Supreme Court Decision

Updated March 4, 2017 | Infoplease Staff

The 2000 election will go down in history, not only for the gridlock in Florida, but also for the way in which it split the Supreme Court, which had never before stepped in to rule on a federal election. The court divided 5–4 on partisan lines in its decision to reverse the Florida Supreme Court, which had ordered manual recounts in certain counties, saying the recount was not treating all ballots equally, and was thus a violation of the Constitution's equal protection and due process guarantees. The Supreme Court essentially ruled that the Supreme Court of Florida would need to set up new voting standards and carry them out in a recount, but also mandated that this process and the recount take place by midnight, Dec. 12, 2000, the official deadline for certifying electoral college votes. Since the Court made its ruling just hours before the deadline, it in effect ensured that it was too late for a recount. In the end, tens of thousands of undervotes—votes that were never tallied by voting machines for a number of reasons—remained uncounted, casting doubt on who actually won the election.

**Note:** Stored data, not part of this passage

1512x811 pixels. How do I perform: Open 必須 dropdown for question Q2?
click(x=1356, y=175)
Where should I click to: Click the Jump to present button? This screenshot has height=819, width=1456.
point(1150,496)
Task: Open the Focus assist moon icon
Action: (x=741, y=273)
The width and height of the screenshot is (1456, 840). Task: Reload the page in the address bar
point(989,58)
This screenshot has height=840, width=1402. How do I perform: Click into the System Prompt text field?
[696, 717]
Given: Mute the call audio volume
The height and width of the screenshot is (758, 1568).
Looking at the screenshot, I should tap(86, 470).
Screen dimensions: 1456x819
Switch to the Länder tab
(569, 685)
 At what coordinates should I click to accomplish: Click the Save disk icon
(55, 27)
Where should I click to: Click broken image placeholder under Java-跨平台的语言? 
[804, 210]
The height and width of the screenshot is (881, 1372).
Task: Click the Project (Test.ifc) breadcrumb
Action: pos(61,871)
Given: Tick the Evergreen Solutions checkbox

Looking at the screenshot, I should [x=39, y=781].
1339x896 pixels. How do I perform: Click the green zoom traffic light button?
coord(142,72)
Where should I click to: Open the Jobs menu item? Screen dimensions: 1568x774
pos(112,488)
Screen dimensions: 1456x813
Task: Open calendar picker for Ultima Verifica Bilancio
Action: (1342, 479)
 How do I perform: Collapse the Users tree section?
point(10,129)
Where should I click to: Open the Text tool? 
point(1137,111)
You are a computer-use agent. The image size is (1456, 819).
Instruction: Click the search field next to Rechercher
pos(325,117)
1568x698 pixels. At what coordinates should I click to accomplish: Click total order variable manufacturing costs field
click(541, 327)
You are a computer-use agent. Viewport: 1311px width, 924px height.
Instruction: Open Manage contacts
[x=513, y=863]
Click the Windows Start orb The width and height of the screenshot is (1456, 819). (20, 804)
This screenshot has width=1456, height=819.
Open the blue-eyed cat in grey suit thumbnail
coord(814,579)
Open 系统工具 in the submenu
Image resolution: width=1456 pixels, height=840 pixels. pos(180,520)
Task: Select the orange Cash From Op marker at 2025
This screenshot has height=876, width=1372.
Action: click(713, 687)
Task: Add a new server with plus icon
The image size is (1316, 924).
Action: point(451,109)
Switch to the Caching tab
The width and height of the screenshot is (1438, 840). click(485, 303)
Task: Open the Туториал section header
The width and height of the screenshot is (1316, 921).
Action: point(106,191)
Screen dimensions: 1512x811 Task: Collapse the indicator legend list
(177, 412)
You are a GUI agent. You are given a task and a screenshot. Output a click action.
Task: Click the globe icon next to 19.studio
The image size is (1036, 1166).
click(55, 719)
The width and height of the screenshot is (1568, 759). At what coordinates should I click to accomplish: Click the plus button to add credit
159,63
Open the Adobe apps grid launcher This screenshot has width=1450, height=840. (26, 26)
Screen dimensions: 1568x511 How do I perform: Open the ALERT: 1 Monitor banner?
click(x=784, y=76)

As the Dec. 16th edition of The Economist put it, “by remanding the decision to the Florida court with instructions to do something it knew to be impossible, the court ended the election but laid itself open to charges of intellectual dishonesty.” In a scathing dissent, Justice John Paul Stevens said, “Although we may never know with complete certainty the identity of the winner of this year's presidential election, the identity of the loser is perfectly clear. It is the nation's confidence in the judge as an impartial guardian of the rule of law.”